Try it -> The data beneath this task has to be reprinted character for character.

Input ->
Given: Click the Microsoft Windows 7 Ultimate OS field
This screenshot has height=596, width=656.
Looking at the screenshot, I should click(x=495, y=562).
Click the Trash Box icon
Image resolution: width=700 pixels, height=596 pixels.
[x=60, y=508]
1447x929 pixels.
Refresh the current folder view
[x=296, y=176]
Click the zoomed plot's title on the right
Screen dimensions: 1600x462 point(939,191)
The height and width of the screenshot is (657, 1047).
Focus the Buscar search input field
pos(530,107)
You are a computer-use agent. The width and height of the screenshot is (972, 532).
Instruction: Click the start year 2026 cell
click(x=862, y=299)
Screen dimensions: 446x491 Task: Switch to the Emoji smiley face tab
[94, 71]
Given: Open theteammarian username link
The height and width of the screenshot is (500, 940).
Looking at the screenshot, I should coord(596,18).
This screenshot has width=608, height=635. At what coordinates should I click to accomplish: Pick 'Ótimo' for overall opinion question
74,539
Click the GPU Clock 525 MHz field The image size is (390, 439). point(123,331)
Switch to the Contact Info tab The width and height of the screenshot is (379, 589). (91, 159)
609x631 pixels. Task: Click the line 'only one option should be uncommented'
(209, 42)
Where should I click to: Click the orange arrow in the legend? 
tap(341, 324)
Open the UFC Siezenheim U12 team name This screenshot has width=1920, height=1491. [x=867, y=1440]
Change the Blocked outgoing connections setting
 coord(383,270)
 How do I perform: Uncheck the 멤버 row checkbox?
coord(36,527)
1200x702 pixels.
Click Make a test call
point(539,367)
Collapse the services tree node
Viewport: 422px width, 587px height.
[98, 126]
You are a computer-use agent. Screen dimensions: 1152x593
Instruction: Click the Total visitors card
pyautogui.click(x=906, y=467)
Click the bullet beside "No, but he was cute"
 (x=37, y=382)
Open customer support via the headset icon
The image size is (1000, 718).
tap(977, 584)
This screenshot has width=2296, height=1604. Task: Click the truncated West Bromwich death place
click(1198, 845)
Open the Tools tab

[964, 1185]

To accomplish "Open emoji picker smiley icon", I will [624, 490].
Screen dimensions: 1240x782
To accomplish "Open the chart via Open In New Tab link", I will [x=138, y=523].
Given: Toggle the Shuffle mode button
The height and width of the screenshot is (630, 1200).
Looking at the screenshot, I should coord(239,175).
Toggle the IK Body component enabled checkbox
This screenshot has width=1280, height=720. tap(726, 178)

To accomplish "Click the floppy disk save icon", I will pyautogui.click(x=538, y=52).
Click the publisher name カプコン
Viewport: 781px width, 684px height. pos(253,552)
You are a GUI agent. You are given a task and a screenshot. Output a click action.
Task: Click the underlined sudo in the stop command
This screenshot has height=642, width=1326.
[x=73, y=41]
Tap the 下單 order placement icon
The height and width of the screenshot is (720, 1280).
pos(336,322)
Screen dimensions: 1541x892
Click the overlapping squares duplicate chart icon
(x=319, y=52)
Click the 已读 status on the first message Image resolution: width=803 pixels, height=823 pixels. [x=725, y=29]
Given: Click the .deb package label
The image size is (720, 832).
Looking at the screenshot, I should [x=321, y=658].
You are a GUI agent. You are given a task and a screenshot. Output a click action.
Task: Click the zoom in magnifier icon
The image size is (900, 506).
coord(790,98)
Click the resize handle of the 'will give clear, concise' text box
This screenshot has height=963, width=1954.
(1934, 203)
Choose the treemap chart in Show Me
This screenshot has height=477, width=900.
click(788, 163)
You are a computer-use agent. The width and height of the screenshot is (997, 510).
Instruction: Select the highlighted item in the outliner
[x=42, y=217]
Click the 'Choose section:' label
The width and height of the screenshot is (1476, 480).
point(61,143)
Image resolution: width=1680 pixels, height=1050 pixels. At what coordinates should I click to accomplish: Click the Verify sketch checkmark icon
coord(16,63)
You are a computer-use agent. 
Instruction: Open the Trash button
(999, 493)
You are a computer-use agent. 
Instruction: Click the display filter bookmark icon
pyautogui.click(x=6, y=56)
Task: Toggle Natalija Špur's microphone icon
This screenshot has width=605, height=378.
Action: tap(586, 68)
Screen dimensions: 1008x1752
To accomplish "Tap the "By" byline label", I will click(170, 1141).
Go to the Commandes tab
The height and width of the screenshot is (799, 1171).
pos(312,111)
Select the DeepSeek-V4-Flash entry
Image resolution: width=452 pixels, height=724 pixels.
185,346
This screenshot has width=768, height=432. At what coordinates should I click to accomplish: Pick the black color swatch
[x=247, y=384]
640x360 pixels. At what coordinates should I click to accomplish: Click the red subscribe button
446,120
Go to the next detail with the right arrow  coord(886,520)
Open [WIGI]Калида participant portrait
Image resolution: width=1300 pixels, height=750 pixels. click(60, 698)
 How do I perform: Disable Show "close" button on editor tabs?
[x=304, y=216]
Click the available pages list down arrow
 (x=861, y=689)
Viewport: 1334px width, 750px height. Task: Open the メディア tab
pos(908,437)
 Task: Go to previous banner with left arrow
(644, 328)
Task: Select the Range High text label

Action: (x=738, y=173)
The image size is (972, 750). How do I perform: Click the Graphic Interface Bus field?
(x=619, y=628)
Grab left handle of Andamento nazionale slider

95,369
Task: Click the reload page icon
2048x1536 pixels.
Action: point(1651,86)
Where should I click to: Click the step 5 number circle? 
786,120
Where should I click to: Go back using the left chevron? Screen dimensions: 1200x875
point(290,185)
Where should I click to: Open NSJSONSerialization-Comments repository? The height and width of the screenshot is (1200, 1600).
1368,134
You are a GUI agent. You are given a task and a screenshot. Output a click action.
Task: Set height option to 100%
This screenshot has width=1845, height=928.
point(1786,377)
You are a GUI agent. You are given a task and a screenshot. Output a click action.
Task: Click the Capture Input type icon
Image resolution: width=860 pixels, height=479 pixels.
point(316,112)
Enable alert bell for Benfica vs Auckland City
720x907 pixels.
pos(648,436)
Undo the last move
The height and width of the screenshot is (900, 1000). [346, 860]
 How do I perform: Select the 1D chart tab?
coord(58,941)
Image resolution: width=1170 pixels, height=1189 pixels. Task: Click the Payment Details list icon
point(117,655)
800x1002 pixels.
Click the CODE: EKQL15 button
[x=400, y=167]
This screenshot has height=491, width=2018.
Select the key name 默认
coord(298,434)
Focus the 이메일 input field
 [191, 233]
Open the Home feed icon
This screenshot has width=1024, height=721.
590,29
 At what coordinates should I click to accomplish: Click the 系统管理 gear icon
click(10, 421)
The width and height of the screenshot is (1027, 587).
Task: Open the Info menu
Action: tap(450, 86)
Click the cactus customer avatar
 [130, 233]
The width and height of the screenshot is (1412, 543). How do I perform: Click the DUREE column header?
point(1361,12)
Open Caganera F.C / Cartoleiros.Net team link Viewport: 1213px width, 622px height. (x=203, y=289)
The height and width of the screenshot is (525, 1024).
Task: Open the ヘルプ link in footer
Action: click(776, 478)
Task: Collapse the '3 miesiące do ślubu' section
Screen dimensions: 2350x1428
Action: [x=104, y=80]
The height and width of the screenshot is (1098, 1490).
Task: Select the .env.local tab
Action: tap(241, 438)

Solution for this exercise ->
Given: Click the Microsoft Windows 7 Ultimate OS field
This screenshot has height=596, width=656.
Looking at the screenshot, I should click(x=495, y=562).
Click the Trash Box icon
Image resolution: width=700 pixels, height=596 pixels.
[x=60, y=508]
1447x929 pixels.
Refresh the current folder view
[x=296, y=176]
Click the zoomed plot's title on the right
Screen dimensions: 1600x462 point(939,191)
The height and width of the screenshot is (657, 1047).
Focus the Buscar search input field
pos(530,107)
You are a computer-use agent. The width and height of the screenshot is (972, 532).
Instruction: Click the start year 2026 cell
click(x=862, y=299)
Screen dimensions: 446x491 Task: Switch to the Emoji smiley face tab
[94, 71]
Given: Open theteammarian username link
The height and width of the screenshot is (500, 940).
Looking at the screenshot, I should coord(596,18).
This screenshot has width=608, height=635. At what coordinates should I click to accomplish: Pick 'Ótimo' for overall opinion question
74,539
Click the GPU Clock 525 MHz field The image size is (390, 439). point(123,331)
Switch to the Contact Info tab The width and height of the screenshot is (379, 589). (91, 159)
609x631 pixels. Task: Click the line 'only one option should be uncommented'
(209, 42)
Where should I click to: Click the orange arrow in the legend? 
tap(341, 324)
Open the UFC Siezenheim U12 team name This screenshot has width=1920, height=1491. [x=867, y=1440]
Change the Blocked outgoing connections setting
 coord(383,270)
 How do I perform: Uncheck the 멤버 row checkbox?
coord(36,527)
1200x702 pixels.
Click Make a test call
point(539,367)
Collapse the services tree node
Viewport: 422px width, 587px height.
[98, 126]
You are a computer-use agent. Screen dimensions: 1152x593
Instruction: Click the Total visitors card
pyautogui.click(x=906, y=467)
Click the bullet beside "No, but he was cute"
 (x=37, y=382)
Open customer support via the headset icon
The image size is (1000, 718).
tap(977, 584)
This screenshot has width=2296, height=1604. Task: Click the truncated West Bromwich death place
click(1198, 845)
Open the Tools tab

[964, 1185]

To accomplish "Open emoji picker smiley icon", I will [624, 490].
Screen dimensions: 1240x782
To accomplish "Open the chart via Open In New Tab link", I will [x=138, y=523].
Given: Toggle the Shuffle mode button
The height and width of the screenshot is (630, 1200).
Looking at the screenshot, I should coord(239,175).
Toggle the IK Body component enabled checkbox
This screenshot has width=1280, height=720. tap(726, 178)

To accomplish "Click the floppy disk save icon", I will pyautogui.click(x=538, y=52).
Click the publisher name カプコン
Viewport: 781px width, 684px height. pos(253,552)
You are a GUI agent. You are given a task and a screenshot. Output a click action.
Task: Click the underlined sudo in the stop command
This screenshot has height=642, width=1326.
[x=73, y=41]
Tap the 下單 order placement icon
The height and width of the screenshot is (720, 1280).
pos(336,322)
Screen dimensions: 1541x892
Click the overlapping squares duplicate chart icon
(x=319, y=52)
Click the 已读 status on the first message Image resolution: width=803 pixels, height=823 pixels. [x=725, y=29]
Given: Click the .deb package label
The image size is (720, 832).
Looking at the screenshot, I should [x=321, y=658].
You are a GUI agent. You are given a task and a screenshot. Output a click action.
Task: Click the zoom in magnifier icon
The image size is (900, 506).
coord(790,98)
Click the resize handle of the 'will give clear, concise' text box
This screenshot has height=963, width=1954.
(1934, 203)
Choose the treemap chart in Show Me
This screenshot has height=477, width=900.
click(788, 163)
You are a computer-use agent. The width and height of the screenshot is (997, 510).
Instruction: Select the highlighted item in the outliner
[x=42, y=217]
Click the 'Choose section:' label
The width and height of the screenshot is (1476, 480).
point(61,143)
Image resolution: width=1680 pixels, height=1050 pixels. At what coordinates should I click to accomplish: Click the Verify sketch checkmark icon
coord(16,63)
You are a computer-use agent. 
Instruction: Open the Trash button
(999, 493)
You are a computer-use agent. 
Instruction: Click the display filter bookmark icon
pyautogui.click(x=6, y=56)
Task: Toggle Natalija Špur's microphone icon
This screenshot has width=605, height=378.
Action: tap(586, 68)
Screen dimensions: 1008x1752
To accomplish "Tap the "By" byline label", I will click(170, 1141).
Go to the Commandes tab
The height and width of the screenshot is (799, 1171).
pos(312,111)
Select the DeepSeek-V4-Flash entry
Image resolution: width=452 pixels, height=724 pixels.
185,346
This screenshot has width=768, height=432. At what coordinates should I click to accomplish: Pick the black color swatch
[x=247, y=384]
640x360 pixels. At what coordinates should I click to accomplish: Click the red subscribe button
446,120
Go to the next detail with the right arrow  coord(886,520)
Open [WIGI]Калида participant portrait
Image resolution: width=1300 pixels, height=750 pixels. click(60, 698)
 How do I perform: Disable Show "close" button on editor tabs?
[x=304, y=216]
Click the available pages list down arrow
 (x=861, y=689)
Viewport: 1334px width, 750px height. Task: Open the メディア tab
pos(908,437)
 Task: Go to previous banner with left arrow
(644, 328)
Task: Select the Range High text label

Action: (x=738, y=173)
The image size is (972, 750). How do I perform: Click the Graphic Interface Bus field?
(x=619, y=628)
Grab left handle of Andamento nazionale slider

95,369
Task: Click the reload page icon
2048x1536 pixels.
Action: point(1651,86)
Where should I click to: Click the step 5 number circle? 
786,120
Where should I click to: Go back using the left chevron? Screen dimensions: 1200x875
point(290,185)
Where should I click to: Open NSJSONSerialization-Comments repository? The height and width of the screenshot is (1200, 1600).
1368,134
You are a GUI agent. You are given a task and a screenshot. Output a click action.
Task: Set height option to 100%
This screenshot has width=1845, height=928.
point(1786,377)
You are a GUI agent. You are given a task and a screenshot. Output a click action.
Task: Click the Capture Input type icon
Image resolution: width=860 pixels, height=479 pixels.
point(316,112)
Enable alert bell for Benfica vs Auckland City
720x907 pixels.
pos(648,436)
Undo the last move
The height and width of the screenshot is (900, 1000). [346, 860]
 How do I perform: Select the 1D chart tab?
coord(58,941)
Image resolution: width=1170 pixels, height=1189 pixels. Task: Click the Payment Details list icon
point(117,655)
800x1002 pixels.
Click the CODE: EKQL15 button
[x=400, y=167]
This screenshot has height=491, width=2018.
Select the key name 默认
coord(298,434)
Focus the 이메일 input field
 [191, 233]
Open the Home feed icon
This screenshot has width=1024, height=721.
590,29
 At what coordinates should I click to accomplish: Click the 系统管理 gear icon
click(10, 421)
The width and height of the screenshot is (1027, 587).
Task: Open the Info menu
Action: tap(450, 86)
Click the cactus customer avatar
 [130, 233]
The width and height of the screenshot is (1412, 543). How do I perform: Click the DUREE column header?
point(1361,12)
Open Caganera F.C / Cartoleiros.Net team link Viewport: 1213px width, 622px height. (x=203, y=289)
The height and width of the screenshot is (525, 1024).
Task: Open the ヘルプ link in footer
Action: click(776, 478)
Task: Collapse the '3 miesiące do ślubu' section
Screen dimensions: 2350x1428
Action: [x=104, y=80]
The height and width of the screenshot is (1098, 1490).
Task: Select the .env.local tab
Action: tap(241, 438)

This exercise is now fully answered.